Exercise brief
Please set out every line of the listing below as a Markdown table, with the columns "Row" (a running number) and "Listing line" (the line itself), leaving out blank lines.

— Begin Raw records —

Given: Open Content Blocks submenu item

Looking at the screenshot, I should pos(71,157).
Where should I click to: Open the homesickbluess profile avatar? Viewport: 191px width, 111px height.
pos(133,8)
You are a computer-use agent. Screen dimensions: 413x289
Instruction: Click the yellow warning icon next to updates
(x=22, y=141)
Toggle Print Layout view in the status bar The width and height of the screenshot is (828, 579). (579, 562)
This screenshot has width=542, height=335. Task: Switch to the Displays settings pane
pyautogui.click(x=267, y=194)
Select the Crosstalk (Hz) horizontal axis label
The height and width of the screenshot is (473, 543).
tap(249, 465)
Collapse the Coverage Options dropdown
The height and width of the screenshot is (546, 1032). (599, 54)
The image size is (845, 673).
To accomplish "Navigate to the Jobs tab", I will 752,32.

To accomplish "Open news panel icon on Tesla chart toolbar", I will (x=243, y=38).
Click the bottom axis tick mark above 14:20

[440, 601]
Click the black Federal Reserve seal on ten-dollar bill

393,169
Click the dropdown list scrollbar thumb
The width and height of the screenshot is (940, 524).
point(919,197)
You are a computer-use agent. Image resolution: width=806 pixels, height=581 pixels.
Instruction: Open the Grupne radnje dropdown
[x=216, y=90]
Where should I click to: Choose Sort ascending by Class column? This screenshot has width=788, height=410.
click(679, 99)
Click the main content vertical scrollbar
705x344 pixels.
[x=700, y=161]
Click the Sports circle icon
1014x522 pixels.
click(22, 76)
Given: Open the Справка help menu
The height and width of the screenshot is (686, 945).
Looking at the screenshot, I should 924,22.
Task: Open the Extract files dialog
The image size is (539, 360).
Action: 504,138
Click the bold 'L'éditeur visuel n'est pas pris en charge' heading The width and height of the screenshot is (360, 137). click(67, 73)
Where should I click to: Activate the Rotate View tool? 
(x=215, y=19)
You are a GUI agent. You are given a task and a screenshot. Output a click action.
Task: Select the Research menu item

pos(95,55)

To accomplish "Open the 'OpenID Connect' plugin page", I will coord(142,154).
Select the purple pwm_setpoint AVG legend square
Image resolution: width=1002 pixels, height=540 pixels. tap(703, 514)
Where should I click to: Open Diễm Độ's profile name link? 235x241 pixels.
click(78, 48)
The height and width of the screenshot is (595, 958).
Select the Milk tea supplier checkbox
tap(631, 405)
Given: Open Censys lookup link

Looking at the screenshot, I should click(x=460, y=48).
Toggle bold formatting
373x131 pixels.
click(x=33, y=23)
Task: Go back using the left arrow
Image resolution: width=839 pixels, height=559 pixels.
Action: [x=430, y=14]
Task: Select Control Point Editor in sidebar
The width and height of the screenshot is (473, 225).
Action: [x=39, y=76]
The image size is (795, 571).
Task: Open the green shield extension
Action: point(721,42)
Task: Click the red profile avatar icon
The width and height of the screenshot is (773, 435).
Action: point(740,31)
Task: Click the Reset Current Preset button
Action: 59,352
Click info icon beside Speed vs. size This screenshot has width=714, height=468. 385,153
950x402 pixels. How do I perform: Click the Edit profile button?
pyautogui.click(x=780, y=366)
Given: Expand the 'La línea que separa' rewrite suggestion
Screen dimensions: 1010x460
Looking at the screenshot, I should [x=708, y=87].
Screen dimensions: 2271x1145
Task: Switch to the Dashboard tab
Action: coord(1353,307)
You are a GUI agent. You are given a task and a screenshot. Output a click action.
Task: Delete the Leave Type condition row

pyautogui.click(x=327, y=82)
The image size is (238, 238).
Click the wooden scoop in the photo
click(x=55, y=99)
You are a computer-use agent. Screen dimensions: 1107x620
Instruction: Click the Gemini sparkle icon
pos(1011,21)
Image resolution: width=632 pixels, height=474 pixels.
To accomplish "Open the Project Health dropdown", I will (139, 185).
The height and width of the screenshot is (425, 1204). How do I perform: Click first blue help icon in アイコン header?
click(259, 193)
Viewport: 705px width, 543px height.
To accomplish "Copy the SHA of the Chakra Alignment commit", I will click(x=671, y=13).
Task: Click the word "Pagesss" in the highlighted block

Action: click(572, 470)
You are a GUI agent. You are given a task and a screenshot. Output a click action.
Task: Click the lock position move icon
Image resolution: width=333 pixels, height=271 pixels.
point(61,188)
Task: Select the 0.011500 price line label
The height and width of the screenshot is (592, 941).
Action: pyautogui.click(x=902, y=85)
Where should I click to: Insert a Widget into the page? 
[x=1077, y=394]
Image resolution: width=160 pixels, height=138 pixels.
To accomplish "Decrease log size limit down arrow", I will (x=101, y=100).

— End Raw records —

Written answer
| Row | Listing line |
|---|---|
| 1 | Given: Open Content Blocks submenu item |
| 2 | Looking at the screenshot, I should pos(71,157). |
| 3 | Where should I click to: Open the homesickbluess profile avatar? Viewport: 191px width, 111px height. |
| 4 | pos(133,8) |
| 5 | You are a computer-use agent. Screen dimensions: 413x289 |
| 6 | Instruction: Click the yellow warning icon next to updates |
| 7 | (x=22, y=141) |
| 8 | Toggle Print Layout view in the status bar The width and height of the screenshot is (828, 579). (579, 562) |
| 9 | This screenshot has width=542, height=335. Task: Switch to the Displays settings pane |
| 10 | pyautogui.click(x=267, y=194) |
| 11 | Select the Crosstalk (Hz) horizontal axis label |
| 12 | The height and width of the screenshot is (473, 543). |
| 13 | tap(249, 465) |
| 14 | Collapse the Coverage Options dropdown |
| 15 | The height and width of the screenshot is (546, 1032). (599, 54) |
| 16 | The image size is (845, 673). |
| 17 | To accomplish "Navigate to the Jobs tab", I will 752,32. |
| 18 | To accomplish "Open news panel icon on Tesla chart toolbar", I will (x=243, y=38). |
| 19 | Click the bottom axis tick mark above 14:20 |
| 20 | [440, 601] |
| 21 | Click the black Federal Reserve seal on ten-dollar bill |
| 22 | 393,169 |
| 23 | Click the dropdown list scrollbar thumb |
| 24 | The width and height of the screenshot is (940, 524). |
| 25 | point(919,197) |
| 26 | You are a computer-use agent. Image resolution: width=806 pixels, height=581 pixels. |
| 27 | Instruction: Open the Grupne radnje dropdown |
| 28 | [x=216, y=90] |
| 29 | Where should I click to: Choose Sort ascending by Class column? This screenshot has width=788, height=410. |
| 30 | click(679, 99) |
| 31 | Click the main content vertical scrollbar |
| 32 | 705x344 pixels. |
| 33 | [x=700, y=161] |
| 34 | Click the Sports circle icon |
| 35 | 1014x522 pixels. |
| 36 | click(22, 76) |
| 37 | Given: Open the Справка help menu |
| 38 | The height and width of the screenshot is (686, 945). |
| 39 | Looking at the screenshot, I should 924,22. |
| 40 | Task: Open the Extract files dialog |
| 41 | The image size is (539, 360). |
| 42 | Action: 504,138 |
| 43 | Click the bold 'L'éditeur visuel n'est pas pris en charge' heading The width and height of the screenshot is (360, 137). click(67, 73) |
| 44 | Where should I click to: Activate the Rotate View tool?  |
| 45 | (x=215, y=19) |
| 46 | You are a GUI agent. You are given a task and a screenshot. Output a click action. |
| 47 | Task: Select the Research menu item |
| 48 | pos(95,55) |
| 49 | To accomplish "Open the 'OpenID Connect' plugin page", I will coord(142,154). |
| 50 | Select the purple pwm_setpoint AVG legend square |
| 51 | Image resolution: width=1002 pixels, height=540 pixels. tap(703, 514) |
| 52 | Where should I click to: Open Diễm Độ's profile name link? 235x241 pixels. |
| 53 | click(78, 48) |
| 54 | The height and width of the screenshot is (595, 958). |
| 55 | Select the Milk tea supplier checkbox |
| 56 | tap(631, 405) |
| 57 | Given: Open Censys lookup link |
| 58 | Looking at the screenshot, I should click(x=460, y=48). |
| 59 | Toggle bold formatting |
| 60 | 373x131 pixels. |
| 61 | click(x=33, y=23) |
| 62 | Task: Go back using the left arrow |
| 63 | Image resolution: width=839 pixels, height=559 pixels. |
| 64 | Action: [x=430, y=14] |
| 65 | Task: Select Control Point Editor in sidebar |
| 66 | The width and height of the screenshot is (473, 225). |
| 67 | Action: [x=39, y=76] |
| 68 | The image size is (795, 571). |
| 69 | Task: Open the green shield extension |
| 70 | Action: point(721,42) |
| 71 | Task: Click the red profile avatar icon |
| 72 | The width and height of the screenshot is (773, 435). |
| 73 | Action: point(740,31) |
| 74 | Task: Click the Reset Current Preset button |
| 75 | Action: 59,352 |
| 76 | Click info icon beside Speed vs. size This screenshot has width=714, height=468. 385,153 |
| 77 | 950x402 pixels. How do I perform: Click the Edit profile button? |
| 78 | pyautogui.click(x=780, y=366) |
| 79 | Given: Expand the 'La línea que separa' rewrite suggestion |
| 80 | Screen dimensions: 1010x460 |
| 81 | Looking at the screenshot, I should [x=708, y=87]. |
| 82 | Screen dimensions: 2271x1145 |
| 83 | Task: Switch to the Dashboard tab |
| 84 | Action: coord(1353,307) |
| 85 | You are a GUI agent. You are given a task and a screenshot. Output a click action. |
| 86 | Task: Delete the Leave Type condition row |
| 87 | pyautogui.click(x=327, y=82) |
| 88 | The image size is (238, 238). |
| 89 | Click the wooden scoop in the photo |
| 90 | click(x=55, y=99) |
| 91 | You are a computer-use agent. Screen dimensions: 1107x620 |
| 92 | Instruction: Click the Gemini sparkle icon |
| 93 | pos(1011,21) |
| 94 | Image resolution: width=632 pixels, height=474 pixels. |
| 95 | To accomplish "Open the Project Health dropdown", I will (139, 185). |
| 96 | The height and width of the screenshot is (425, 1204). How do I perform: Click first blue help icon in アイコン header? |
| 97 | click(259, 193) |
| 98 | Viewport: 705px width, 543px height. |
| 99 | To accomplish "Copy the SHA of the Chakra Alignment commit", I will click(x=671, y=13). |
| 100 | Task: Click the word "Pagesss" in the highlighted block |
| 101 | Action: click(572, 470) |
| 102 | You are a GUI agent. You are given a task and a screenshot. Output a click action. |
| 103 | Task: Click the lock position move icon |
| 104 | Image resolution: width=333 pixels, height=271 pixels. |
| 105 | point(61,188) |
| 106 | Task: Select the 0.011500 price line label |
| 107 | The height and width of the screenshot is (592, 941). |
| 108 | Action: pyautogui.click(x=902, y=85) |
| 109 | Where should I click to: Insert a Widget into the page?  |
| 110 | [x=1077, y=394] |
| 111 | Image resolution: width=160 pixels, height=138 pixels. |
| 112 | To accomplish "Decrease log size limit down arrow", I will (x=101, y=100). |